■ Problem
Transcribe the records that follow, keeping every word as it stands.

■ Records shown
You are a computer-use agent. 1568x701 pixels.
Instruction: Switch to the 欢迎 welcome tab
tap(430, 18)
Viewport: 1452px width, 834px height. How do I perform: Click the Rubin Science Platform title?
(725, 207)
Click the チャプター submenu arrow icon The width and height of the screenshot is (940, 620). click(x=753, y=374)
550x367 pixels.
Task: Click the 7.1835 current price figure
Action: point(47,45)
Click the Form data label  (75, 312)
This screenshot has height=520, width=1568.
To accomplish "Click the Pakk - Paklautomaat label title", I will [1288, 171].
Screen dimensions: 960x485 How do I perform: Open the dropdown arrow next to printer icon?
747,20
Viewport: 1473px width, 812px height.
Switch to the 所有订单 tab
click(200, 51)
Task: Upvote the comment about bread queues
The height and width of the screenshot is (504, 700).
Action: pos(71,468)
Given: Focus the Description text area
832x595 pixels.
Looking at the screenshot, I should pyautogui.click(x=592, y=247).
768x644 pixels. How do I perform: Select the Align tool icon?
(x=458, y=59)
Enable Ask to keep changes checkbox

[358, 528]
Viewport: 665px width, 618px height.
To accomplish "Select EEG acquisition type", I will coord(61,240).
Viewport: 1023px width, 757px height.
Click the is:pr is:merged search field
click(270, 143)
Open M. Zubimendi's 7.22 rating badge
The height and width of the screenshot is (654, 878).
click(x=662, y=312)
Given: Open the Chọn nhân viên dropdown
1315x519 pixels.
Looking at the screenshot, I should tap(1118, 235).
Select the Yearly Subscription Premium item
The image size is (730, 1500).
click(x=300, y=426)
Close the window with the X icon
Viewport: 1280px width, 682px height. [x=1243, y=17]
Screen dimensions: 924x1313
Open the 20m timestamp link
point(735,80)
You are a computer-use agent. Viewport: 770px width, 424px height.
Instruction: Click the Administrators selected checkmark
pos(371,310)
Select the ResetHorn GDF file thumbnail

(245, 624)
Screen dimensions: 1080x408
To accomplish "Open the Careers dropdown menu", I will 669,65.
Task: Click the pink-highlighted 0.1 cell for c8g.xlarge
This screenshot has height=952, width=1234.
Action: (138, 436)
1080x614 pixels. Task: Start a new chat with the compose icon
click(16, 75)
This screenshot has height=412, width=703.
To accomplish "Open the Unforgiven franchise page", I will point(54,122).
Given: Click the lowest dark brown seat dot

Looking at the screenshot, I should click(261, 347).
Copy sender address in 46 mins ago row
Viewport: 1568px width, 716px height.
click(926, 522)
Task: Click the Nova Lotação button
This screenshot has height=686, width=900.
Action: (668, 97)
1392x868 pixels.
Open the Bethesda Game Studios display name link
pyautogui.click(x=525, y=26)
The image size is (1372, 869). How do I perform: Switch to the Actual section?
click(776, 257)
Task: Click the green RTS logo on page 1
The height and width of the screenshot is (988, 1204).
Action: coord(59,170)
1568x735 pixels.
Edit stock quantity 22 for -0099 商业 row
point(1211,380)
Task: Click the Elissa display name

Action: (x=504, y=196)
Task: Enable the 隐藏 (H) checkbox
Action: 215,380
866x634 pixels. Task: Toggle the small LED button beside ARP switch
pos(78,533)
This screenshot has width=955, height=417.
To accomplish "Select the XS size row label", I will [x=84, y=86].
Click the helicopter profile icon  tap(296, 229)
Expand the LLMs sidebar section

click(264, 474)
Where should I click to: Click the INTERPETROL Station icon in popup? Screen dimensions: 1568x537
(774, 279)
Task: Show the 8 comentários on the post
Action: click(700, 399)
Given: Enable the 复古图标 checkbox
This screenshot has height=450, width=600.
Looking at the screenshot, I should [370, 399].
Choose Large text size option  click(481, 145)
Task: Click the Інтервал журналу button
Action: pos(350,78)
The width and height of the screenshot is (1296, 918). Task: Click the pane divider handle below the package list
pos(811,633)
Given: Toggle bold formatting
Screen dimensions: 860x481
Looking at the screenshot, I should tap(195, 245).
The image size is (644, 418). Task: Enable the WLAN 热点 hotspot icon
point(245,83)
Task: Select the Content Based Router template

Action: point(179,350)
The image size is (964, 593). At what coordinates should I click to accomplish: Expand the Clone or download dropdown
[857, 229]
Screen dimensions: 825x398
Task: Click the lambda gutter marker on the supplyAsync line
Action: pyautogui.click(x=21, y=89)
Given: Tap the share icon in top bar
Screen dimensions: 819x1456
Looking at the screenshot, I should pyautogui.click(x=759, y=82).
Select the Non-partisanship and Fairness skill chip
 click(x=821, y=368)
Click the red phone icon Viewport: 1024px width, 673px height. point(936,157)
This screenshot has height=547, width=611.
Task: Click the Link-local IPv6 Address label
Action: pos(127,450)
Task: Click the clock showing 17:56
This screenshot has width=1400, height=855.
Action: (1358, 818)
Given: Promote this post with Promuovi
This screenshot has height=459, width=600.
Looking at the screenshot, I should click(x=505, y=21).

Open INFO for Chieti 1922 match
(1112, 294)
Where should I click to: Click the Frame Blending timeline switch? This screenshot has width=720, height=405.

■ Solution for this exercise
You are a computer-use agent. 1568x701 pixels.
Instruction: Switch to the 欢迎 welcome tab
tap(430, 18)
Viewport: 1452px width, 834px height. How do I perform: Click the Rubin Science Platform title?
(725, 207)
Click the チャプター submenu arrow icon The width and height of the screenshot is (940, 620). click(x=753, y=374)
550x367 pixels.
Task: Click the 7.1835 current price figure
Action: point(47,45)
Click the Form data label  (75, 312)
This screenshot has height=520, width=1568.
To accomplish "Click the Pakk - Paklautomaat label title", I will [1288, 171].
Screen dimensions: 960x485 How do I perform: Open the dropdown arrow next to printer icon?
747,20
Viewport: 1473px width, 812px height.
Switch to the 所有订单 tab
click(200, 51)
Task: Upvote the comment about bread queues
The height and width of the screenshot is (504, 700).
Action: pos(71,468)
Given: Focus the Description text area
832x595 pixels.
Looking at the screenshot, I should pyautogui.click(x=592, y=247).
768x644 pixels. How do I perform: Select the Align tool icon?
(x=458, y=59)
Enable Ask to keep changes checkbox

[358, 528]
Viewport: 665px width, 618px height.
To accomplish "Select EEG acquisition type", I will coord(61,240).
Viewport: 1023px width, 757px height.
Click the is:pr is:merged search field
click(270, 143)
Open M. Zubimendi's 7.22 rating badge
The height and width of the screenshot is (654, 878).
click(x=662, y=312)
Given: Open the Chọn nhân viên dropdown
1315x519 pixels.
Looking at the screenshot, I should tap(1118, 235).
Select the Yearly Subscription Premium item
The image size is (730, 1500).
click(x=300, y=426)
Close the window with the X icon
Viewport: 1280px width, 682px height. [x=1243, y=17]
Screen dimensions: 924x1313
Open the 20m timestamp link
point(735,80)
You are a computer-use agent. Viewport: 770px width, 424px height.
Instruction: Click the Administrators selected checkmark
pos(371,310)
Select the ResetHorn GDF file thumbnail

(245, 624)
Screen dimensions: 1080x408
To accomplish "Open the Careers dropdown menu", I will 669,65.
Task: Click the pink-highlighted 0.1 cell for c8g.xlarge
This screenshot has height=952, width=1234.
Action: (138, 436)
1080x614 pixels. Task: Start a new chat with the compose icon
click(16, 75)
This screenshot has height=412, width=703.
To accomplish "Open the Unforgiven franchise page", I will point(54,122).
Given: Click the lowest dark brown seat dot

Looking at the screenshot, I should click(261, 347).
Copy sender address in 46 mins ago row
Viewport: 1568px width, 716px height.
click(926, 522)
Task: Click the Nova Lotação button
This screenshot has height=686, width=900.
Action: (668, 97)
1392x868 pixels.
Open the Bethesda Game Studios display name link
pyautogui.click(x=525, y=26)
The image size is (1372, 869). How do I perform: Switch to the Actual section?
click(776, 257)
Task: Click the green RTS logo on page 1
The height and width of the screenshot is (988, 1204).
Action: coord(59,170)
1568x735 pixels.
Edit stock quantity 22 for -0099 商业 row
point(1211,380)
Task: Click the Elissa display name

Action: (x=504, y=196)
Task: Enable the 隐藏 (H) checkbox
Action: 215,380
866x634 pixels. Task: Toggle the small LED button beside ARP switch
pos(78,533)
This screenshot has width=955, height=417.
To accomplish "Select the XS size row label", I will [x=84, y=86].
Click the helicopter profile icon  tap(296, 229)
Expand the LLMs sidebar section

click(264, 474)
Where should I click to: Click the INTERPETROL Station icon in popup? Screen dimensions: 1568x537
(774, 279)
Task: Show the 8 comentários on the post
Action: click(700, 399)
Given: Enable the 复古图标 checkbox
This screenshot has height=450, width=600.
Looking at the screenshot, I should [370, 399].
Choose Large text size option  click(481, 145)
Task: Click the Інтервал журналу button
Action: pos(350,78)
The width and height of the screenshot is (1296, 918). Task: Click the pane divider handle below the package list
pos(811,633)
Given: Toggle bold formatting
Screen dimensions: 860x481
Looking at the screenshot, I should tap(195, 245).
The image size is (644, 418). Task: Enable the WLAN 热点 hotspot icon
point(245,83)
Task: Select the Content Based Router template

Action: point(179,350)
The image size is (964, 593). At what coordinates should I click to accomplish: Expand the Clone or download dropdown
[857, 229]
Screen dimensions: 825x398
Task: Click the lambda gutter marker on the supplyAsync line
Action: pyautogui.click(x=21, y=89)
Given: Tap the share icon in top bar
Screen dimensions: 819x1456
Looking at the screenshot, I should pyautogui.click(x=759, y=82).
Select the Non-partisanship and Fairness skill chip
 click(x=821, y=368)
Click the red phone icon Viewport: 1024px width, 673px height. point(936,157)
This screenshot has height=547, width=611.
Task: Click the Link-local IPv6 Address label
Action: pos(127,450)
Task: Click the clock showing 17:56
This screenshot has width=1400, height=855.
Action: (1358, 818)
Given: Promote this post with Promuovi
This screenshot has height=459, width=600.
Looking at the screenshot, I should click(x=505, y=21).

Open INFO for Chieti 1922 match
(1112, 294)
Where should I click to: Click the Frame Blending timeline switch? This screenshot has width=720, height=405.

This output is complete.